SET PROBLEM:
Add 20 to every click coordinate in the answers, then write out everything in the data below from its first line down to the line containing "click(x=767, y=613)", with both ends included and every line kept, not only the answers.

DATA SUPPLIED:
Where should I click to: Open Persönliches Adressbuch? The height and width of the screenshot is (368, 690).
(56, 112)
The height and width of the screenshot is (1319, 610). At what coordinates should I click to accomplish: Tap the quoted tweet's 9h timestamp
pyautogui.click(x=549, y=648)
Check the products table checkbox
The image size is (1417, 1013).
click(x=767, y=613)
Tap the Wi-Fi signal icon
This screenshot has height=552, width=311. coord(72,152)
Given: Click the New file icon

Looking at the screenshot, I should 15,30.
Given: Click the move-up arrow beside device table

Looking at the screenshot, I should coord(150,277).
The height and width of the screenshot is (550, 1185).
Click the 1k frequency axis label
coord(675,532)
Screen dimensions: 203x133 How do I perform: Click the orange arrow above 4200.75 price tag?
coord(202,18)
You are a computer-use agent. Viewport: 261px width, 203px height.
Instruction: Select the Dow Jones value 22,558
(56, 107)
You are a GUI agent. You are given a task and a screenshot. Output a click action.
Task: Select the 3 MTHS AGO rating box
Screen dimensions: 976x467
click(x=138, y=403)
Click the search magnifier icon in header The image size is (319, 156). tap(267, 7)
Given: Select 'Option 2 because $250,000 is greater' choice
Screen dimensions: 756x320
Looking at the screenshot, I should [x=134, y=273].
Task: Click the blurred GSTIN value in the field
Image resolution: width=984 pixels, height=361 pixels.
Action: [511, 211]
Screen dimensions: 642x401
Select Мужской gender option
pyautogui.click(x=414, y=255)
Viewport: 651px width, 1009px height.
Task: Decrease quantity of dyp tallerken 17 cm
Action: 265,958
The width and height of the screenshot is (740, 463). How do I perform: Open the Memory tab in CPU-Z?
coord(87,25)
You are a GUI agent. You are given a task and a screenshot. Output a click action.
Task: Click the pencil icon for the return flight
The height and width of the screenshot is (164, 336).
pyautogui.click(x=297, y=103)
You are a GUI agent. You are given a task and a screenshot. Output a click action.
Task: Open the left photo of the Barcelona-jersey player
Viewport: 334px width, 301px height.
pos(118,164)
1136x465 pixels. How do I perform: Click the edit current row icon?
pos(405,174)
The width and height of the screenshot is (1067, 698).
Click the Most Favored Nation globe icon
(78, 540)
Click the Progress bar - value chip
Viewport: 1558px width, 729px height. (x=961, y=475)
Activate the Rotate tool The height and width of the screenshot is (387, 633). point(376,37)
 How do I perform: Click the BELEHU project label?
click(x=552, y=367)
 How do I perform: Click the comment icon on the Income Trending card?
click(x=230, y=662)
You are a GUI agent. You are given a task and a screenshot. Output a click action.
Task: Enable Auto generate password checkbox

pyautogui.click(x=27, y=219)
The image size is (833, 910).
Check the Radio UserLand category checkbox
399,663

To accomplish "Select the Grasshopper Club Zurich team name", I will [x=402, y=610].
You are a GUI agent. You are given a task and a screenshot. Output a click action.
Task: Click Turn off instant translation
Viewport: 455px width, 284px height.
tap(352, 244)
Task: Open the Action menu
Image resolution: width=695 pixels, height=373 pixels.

SOLUTION TO THE PROBLEM:
Where should I click to: Open Persönliches Adressbuch? The height and width of the screenshot is (368, 690).
(76, 132)
The height and width of the screenshot is (1319, 610). At what coordinates should I click to accomplish: Tap the quoted tweet's 9h timestamp
pyautogui.click(x=569, y=668)
Check the products table checkbox
The image size is (1417, 1013).
click(x=787, y=633)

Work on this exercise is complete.